Different values were used to represent NA, which made converting these values to NA challenging. For example, for some variables 7 or 8 may have been used while for other variables 999 or 9998 may have been used. I wanted to convert these to NA so that they would not be calculated when I ran analyses. However, I was unsure how to do this without unintentionally removing valid numbers. I did a Google search and the solution I found was to create objects and then use mutate (across ()).
# create objects for values ---------------------------------------------------------------
missing_values_high <-
c(97, 98,99)
missing_values_low <-
c(7,8,9)
# create objects for variables -----------------------------------------------------------
missing_variables_high <- c( "educ", "resprate", "stress", 'logRMSSD1','logRMSSD2', "daily5drinks")
missing_variables_low <-
c("heartdisease", "highBP", "heartmurmur", "tiastroke", "cholesterol",
"diabetes", "alcoholism", "depression", "sleepdur", "sleepqual",
"race1", "race2", "currsmoke", "currtobacco", "eversmoke" ,
"evertobacco", "drinkpastmonth", 'logRMSSD1','logRMSSD2',
"soc_anxiety", "waisthip")
# replace missing values with NA---------------------------------------------------------
missing_converted <-
merged_data %>%
mutate(
across( # applies mutation to multiple variables/columns
c(missing_variables_high, MASQgendisdep : spieltraitanxinv), # can use this or all_of ()

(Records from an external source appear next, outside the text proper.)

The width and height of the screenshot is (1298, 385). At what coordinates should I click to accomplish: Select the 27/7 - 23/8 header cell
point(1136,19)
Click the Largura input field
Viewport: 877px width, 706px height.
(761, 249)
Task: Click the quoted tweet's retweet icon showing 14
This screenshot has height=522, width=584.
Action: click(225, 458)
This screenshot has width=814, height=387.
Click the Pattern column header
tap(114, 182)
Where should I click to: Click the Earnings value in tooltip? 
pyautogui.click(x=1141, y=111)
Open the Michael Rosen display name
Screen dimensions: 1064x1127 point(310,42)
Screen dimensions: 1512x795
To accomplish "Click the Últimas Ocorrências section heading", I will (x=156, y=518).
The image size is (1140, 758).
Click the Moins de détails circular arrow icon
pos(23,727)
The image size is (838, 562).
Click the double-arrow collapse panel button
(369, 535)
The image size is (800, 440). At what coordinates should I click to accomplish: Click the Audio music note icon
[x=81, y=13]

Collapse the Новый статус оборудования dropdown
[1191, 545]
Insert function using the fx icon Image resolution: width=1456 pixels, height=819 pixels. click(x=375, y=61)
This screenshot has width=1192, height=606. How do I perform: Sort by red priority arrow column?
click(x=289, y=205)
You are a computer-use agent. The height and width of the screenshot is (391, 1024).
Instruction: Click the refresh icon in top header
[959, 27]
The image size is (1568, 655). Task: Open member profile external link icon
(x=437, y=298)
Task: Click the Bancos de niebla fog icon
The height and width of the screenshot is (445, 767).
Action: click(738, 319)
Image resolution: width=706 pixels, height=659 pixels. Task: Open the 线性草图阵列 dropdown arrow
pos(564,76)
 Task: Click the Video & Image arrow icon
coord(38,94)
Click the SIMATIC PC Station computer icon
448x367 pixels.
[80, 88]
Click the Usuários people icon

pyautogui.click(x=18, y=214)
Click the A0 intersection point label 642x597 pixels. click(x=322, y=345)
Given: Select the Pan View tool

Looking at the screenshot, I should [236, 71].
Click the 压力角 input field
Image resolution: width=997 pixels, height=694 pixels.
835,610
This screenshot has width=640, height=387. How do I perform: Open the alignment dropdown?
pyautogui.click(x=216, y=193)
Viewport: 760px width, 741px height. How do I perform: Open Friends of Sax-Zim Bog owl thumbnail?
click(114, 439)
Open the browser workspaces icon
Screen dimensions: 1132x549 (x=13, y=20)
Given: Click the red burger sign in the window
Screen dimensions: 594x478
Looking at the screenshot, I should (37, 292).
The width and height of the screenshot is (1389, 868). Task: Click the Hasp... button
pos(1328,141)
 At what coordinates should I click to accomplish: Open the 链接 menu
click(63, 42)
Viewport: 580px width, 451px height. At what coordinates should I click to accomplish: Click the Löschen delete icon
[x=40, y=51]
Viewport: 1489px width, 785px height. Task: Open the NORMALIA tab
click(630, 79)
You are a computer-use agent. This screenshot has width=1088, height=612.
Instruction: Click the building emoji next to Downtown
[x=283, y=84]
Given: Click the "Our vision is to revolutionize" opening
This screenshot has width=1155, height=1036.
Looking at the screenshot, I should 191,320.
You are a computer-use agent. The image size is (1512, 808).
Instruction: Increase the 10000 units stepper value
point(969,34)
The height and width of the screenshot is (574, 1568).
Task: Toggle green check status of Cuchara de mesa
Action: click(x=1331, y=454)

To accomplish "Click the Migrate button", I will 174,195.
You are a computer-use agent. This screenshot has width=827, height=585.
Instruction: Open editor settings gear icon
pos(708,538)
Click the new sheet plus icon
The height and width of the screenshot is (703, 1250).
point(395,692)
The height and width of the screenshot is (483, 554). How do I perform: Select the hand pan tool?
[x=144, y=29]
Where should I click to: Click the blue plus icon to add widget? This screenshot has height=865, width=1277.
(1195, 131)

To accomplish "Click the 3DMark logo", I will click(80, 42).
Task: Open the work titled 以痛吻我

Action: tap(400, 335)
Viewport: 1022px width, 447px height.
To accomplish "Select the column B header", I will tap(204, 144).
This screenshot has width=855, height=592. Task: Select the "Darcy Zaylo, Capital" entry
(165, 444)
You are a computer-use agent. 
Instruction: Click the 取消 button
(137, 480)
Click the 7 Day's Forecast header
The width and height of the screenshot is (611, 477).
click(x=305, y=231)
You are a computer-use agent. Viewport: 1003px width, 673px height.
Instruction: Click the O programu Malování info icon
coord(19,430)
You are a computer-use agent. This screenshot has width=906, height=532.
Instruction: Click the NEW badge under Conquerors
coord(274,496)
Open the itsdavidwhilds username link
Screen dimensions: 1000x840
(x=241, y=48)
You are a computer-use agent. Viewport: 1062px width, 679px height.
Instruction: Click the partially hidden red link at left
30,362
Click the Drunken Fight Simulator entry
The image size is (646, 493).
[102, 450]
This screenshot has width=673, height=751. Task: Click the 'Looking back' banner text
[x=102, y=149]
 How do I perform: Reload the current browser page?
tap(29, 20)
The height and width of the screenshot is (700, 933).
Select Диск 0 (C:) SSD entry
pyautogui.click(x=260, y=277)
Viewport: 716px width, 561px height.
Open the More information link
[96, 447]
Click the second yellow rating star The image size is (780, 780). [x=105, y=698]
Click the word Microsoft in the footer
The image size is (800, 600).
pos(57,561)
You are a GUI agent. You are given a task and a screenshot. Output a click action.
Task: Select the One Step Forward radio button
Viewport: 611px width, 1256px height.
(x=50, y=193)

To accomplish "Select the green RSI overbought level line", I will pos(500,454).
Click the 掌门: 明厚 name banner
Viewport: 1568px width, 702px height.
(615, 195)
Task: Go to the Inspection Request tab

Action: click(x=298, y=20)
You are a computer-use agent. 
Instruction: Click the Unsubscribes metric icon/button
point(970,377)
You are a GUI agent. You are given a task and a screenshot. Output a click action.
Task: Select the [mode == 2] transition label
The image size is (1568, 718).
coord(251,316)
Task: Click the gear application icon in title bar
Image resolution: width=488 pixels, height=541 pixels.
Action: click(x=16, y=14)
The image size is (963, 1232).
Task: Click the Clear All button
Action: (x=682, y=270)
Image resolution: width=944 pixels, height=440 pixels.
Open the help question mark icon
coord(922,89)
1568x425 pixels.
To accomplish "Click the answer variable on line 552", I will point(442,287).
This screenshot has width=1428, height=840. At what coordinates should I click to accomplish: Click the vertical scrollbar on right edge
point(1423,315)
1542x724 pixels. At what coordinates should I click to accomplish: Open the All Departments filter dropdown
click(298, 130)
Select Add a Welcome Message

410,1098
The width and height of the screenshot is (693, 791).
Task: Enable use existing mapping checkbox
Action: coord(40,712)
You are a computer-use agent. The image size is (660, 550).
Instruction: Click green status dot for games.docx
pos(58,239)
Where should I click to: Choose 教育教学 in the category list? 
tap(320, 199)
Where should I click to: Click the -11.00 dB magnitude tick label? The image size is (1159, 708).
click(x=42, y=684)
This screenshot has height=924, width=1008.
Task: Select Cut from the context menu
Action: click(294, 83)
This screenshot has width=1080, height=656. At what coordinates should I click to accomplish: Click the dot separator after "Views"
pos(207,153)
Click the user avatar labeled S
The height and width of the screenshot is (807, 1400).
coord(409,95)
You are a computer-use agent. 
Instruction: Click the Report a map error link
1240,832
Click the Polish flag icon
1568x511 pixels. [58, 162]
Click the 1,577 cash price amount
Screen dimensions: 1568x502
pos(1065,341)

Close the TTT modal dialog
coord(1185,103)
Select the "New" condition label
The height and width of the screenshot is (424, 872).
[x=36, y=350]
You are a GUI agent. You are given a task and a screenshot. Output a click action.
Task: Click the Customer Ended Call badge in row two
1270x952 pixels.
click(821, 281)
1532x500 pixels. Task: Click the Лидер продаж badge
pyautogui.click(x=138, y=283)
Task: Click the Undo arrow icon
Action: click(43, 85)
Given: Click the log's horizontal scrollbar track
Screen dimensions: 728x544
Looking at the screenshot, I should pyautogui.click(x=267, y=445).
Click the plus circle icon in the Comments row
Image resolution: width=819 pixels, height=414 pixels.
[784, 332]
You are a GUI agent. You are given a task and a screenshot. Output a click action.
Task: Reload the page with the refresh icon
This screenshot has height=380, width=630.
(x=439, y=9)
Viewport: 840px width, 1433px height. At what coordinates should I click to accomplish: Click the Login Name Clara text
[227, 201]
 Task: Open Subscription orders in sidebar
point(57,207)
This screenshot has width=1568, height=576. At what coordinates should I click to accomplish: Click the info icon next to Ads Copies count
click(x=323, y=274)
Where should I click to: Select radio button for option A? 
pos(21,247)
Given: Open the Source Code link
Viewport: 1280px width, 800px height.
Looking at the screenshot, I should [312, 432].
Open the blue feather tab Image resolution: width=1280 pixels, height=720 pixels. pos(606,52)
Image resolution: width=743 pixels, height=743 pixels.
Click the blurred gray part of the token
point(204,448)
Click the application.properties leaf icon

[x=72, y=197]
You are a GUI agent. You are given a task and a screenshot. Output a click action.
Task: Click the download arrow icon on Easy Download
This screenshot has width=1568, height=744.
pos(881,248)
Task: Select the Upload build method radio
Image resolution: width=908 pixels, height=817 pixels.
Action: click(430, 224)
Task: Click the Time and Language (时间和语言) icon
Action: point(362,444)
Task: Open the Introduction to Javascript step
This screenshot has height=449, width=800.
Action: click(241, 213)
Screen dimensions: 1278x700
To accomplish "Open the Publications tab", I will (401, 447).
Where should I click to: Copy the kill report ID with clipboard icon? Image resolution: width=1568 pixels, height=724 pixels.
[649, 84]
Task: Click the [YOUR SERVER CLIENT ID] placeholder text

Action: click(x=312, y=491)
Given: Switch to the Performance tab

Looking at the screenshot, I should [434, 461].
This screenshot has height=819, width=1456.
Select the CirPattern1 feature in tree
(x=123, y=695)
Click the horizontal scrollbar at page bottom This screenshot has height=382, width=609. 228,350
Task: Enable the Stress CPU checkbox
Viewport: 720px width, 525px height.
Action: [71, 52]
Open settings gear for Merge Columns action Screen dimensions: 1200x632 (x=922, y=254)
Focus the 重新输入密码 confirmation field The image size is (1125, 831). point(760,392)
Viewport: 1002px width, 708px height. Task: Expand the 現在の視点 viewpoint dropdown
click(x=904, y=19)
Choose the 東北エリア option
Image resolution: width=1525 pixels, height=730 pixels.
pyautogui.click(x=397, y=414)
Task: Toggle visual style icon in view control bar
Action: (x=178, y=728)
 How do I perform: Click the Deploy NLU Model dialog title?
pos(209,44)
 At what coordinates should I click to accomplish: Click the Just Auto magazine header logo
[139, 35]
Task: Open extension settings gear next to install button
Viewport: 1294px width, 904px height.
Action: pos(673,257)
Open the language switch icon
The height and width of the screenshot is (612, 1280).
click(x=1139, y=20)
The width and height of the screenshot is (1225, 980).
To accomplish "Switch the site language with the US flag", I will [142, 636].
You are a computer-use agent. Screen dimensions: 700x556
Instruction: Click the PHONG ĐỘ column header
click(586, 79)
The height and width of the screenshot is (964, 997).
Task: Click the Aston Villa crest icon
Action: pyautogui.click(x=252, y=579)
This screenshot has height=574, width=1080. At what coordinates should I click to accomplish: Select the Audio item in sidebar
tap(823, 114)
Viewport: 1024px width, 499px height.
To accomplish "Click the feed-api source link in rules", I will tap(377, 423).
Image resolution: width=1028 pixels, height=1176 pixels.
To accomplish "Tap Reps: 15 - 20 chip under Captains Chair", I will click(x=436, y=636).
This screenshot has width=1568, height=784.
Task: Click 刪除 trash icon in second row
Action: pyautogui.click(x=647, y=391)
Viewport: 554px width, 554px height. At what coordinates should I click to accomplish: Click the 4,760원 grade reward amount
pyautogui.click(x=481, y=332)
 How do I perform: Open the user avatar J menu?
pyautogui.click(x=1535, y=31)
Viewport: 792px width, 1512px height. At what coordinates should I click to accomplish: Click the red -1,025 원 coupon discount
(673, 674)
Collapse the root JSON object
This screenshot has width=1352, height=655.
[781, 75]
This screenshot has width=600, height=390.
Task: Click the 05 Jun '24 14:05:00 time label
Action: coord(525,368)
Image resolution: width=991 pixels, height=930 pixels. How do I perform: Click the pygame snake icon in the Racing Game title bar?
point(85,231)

~replace (., . %in% missing_values_high, NA)), # replace in dataset-variables in object - with NA
across(
all_of(missing_variables_low), #can use this or c ()
~replace(., . %in% missing_values_low, NA)) # replace in dataset-variables in object - with NA
)
How do I create a single variable from multiple variables that meet the same condition?
For one question, I asked about how to create a single variable from multiple variables meeting different conditions. This time, I wanted to create a single variable where if any of the variables met a single condition, it resulted in a YES and if none of the variables did, it resulted in a NO. As I previously mentioned, I had 15 variables for medication and wanted to create a binary variable that indicates whether at least one of the variables meets a specific condition. When I did this for my thesis, I initially used a case_when () statement. However, after my thesis, I searched to see if there might be a better solution and found that apply ( ) also worked. While I found case_when () to be more straightforward, apply () was simpler.
# Option 1------------------------------------
bpmeds = case_when(
totalmeds == 0 ~ 0,
B4XPICD9M1 == 401 | B4XPICD9M2 ==401 |
B4XPICD9M3 == 401 | B4XPICD9M4 ==401 |
B4XPICD9M5==401 | B4XPICD9M6 == 401 |
B4XPICD9M7 == 401 | B4XPICD9M8 == 401 |
B4XPICD9M9 == 401 |B4XPICD9M10 == 401 |
B4XPICD9M11 == 401 | B4XPICD9M12 == 401 |
B4XPICD9M13 == 401 | B4XPICD9M14 == 401 |
B4XPICD9M15 ==401 ~ 1, .default = 0)
# Option 2 ------------------------------------
meds_function <- function (x) x == 401
updated_merged_bp <-
updated_merged %>%
This function allowed me to apply the same condition to multiple variables.
Reads select all variables that start "med", 1 = apply over all select rows,
for any that meet the condition x== 401
mutate(bp_meds = apply(select(., starts_with("med")), 1, function(x) any(meds_function(x))),
bp_meds_2 = case_when(bp_meds == 1 ~ 1, .default = 0))
Conclusion
Although I was comfortable with R prior to using it for my thesis, using R to conduct secondary data analysis was a great learning experience. With R, I know there are multiple ways to do the same thing, and I wanted to find the most concise way to code even if I knew of a method that worked. I know that there are probably more efficient ways to achieve what I was trying to do and welcome any feedback.